• [Exercise aim] Rewrite the lines from the one containing "You are a computer-use" through the end of the records, inclusive, replacing "dropdown" with "drop-down menu" and leaving everything else unchanged. Leave the pictures out of your answer.

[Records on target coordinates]

* Start *

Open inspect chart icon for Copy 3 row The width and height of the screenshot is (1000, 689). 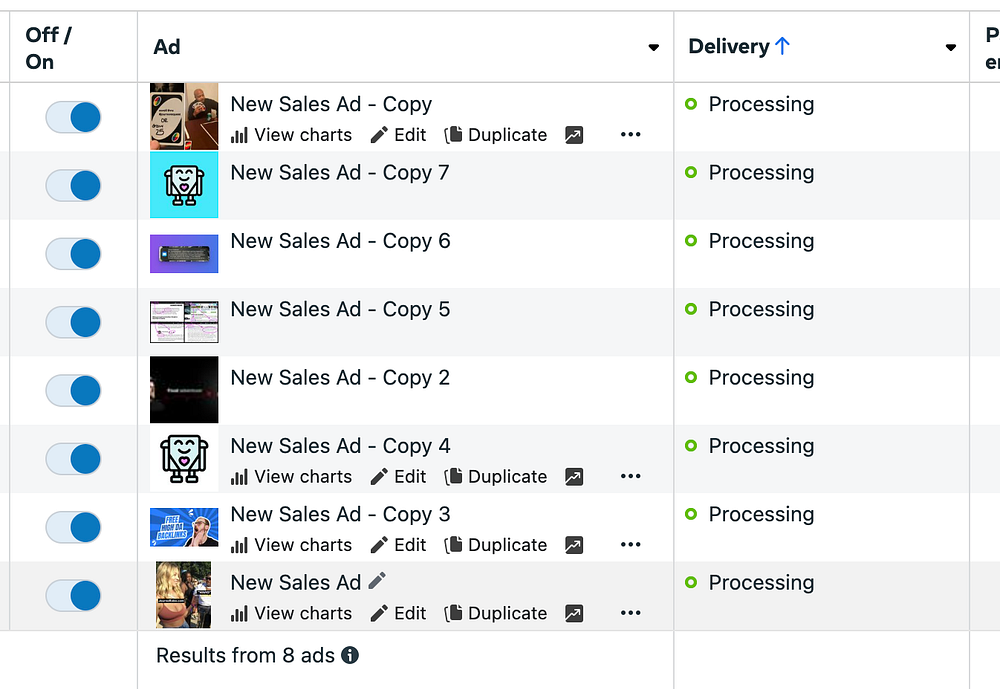574,545
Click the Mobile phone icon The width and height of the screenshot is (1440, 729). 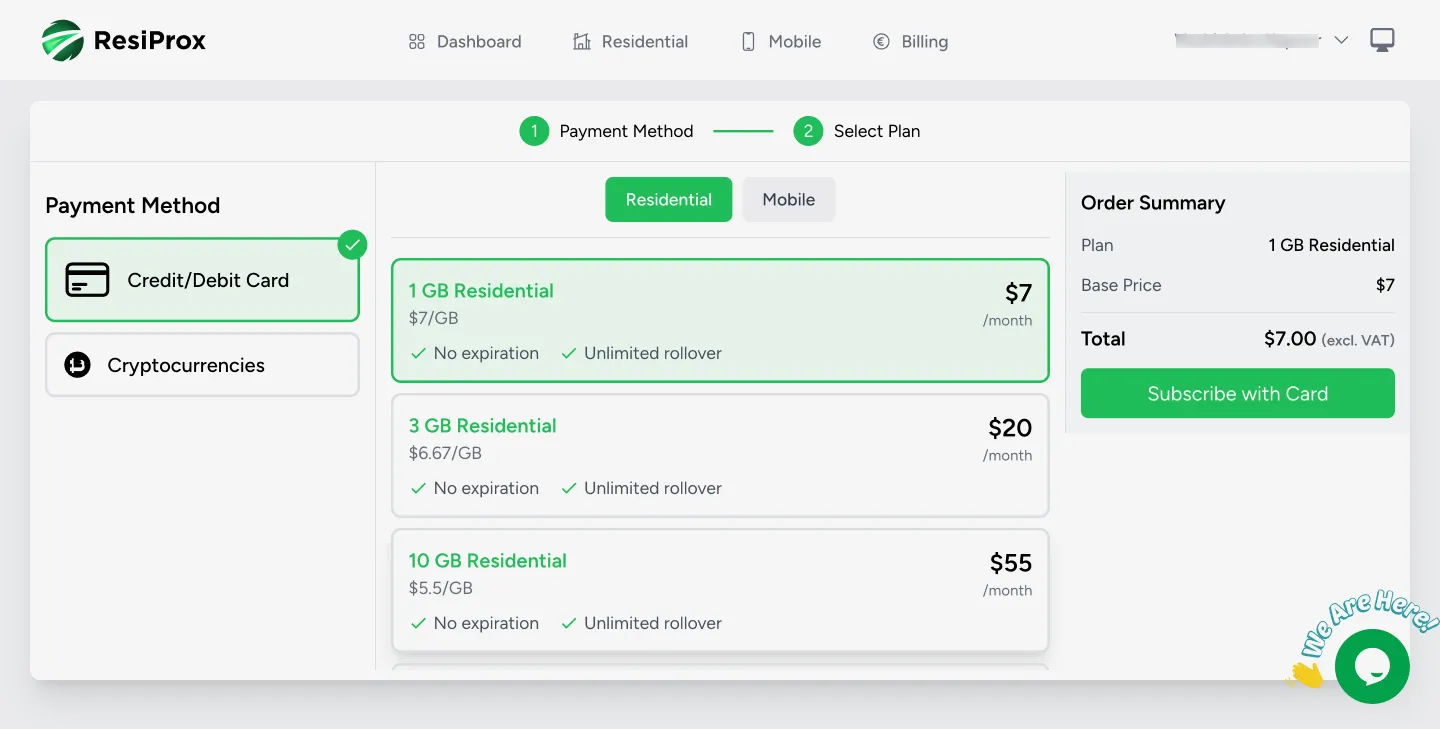click(748, 42)
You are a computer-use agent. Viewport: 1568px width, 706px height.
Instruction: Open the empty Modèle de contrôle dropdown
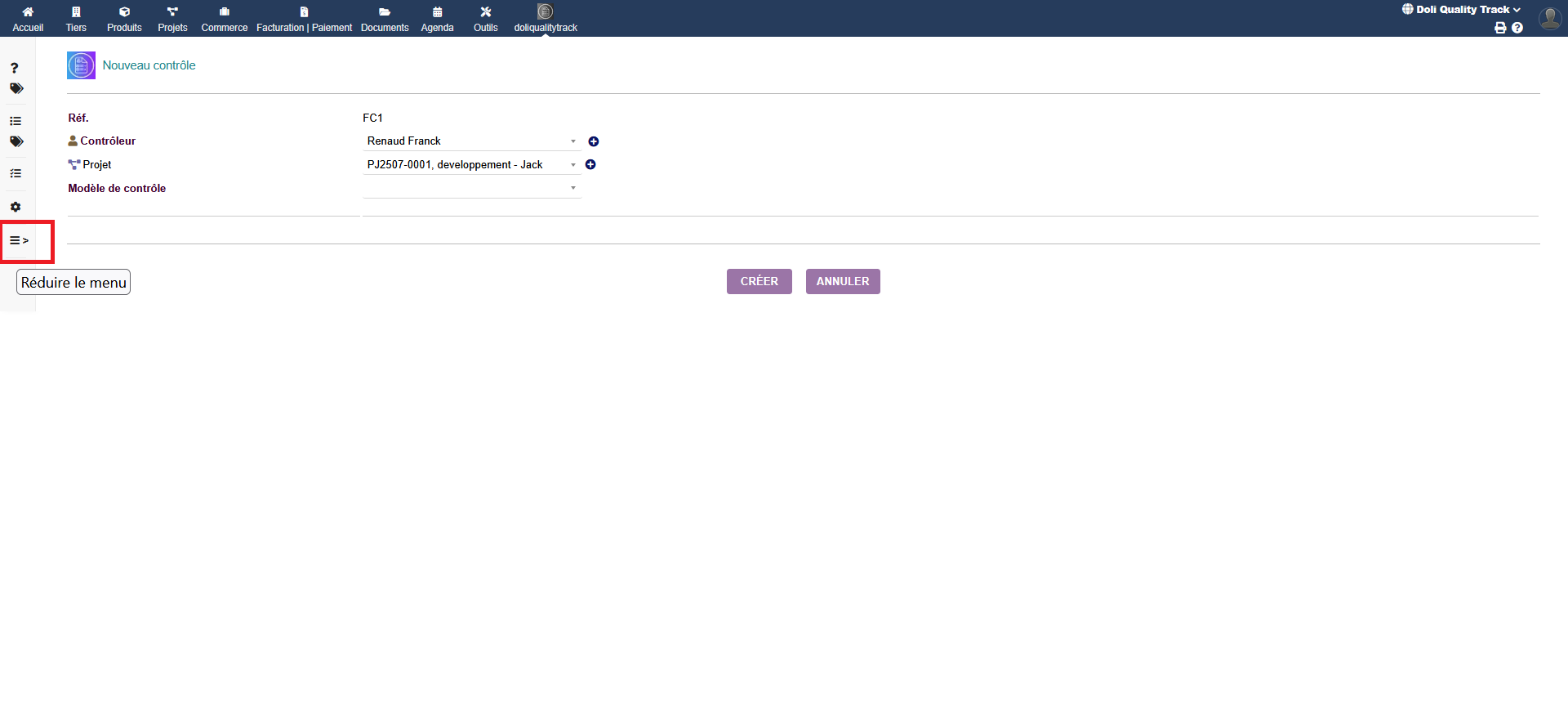click(x=471, y=189)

* End *

• [Correct answer]
You are a computer-use agent. Viewport: 1568px width, 706px height.
Instruction: Open the empty Modèle de contrôle drop-down menu
click(x=471, y=189)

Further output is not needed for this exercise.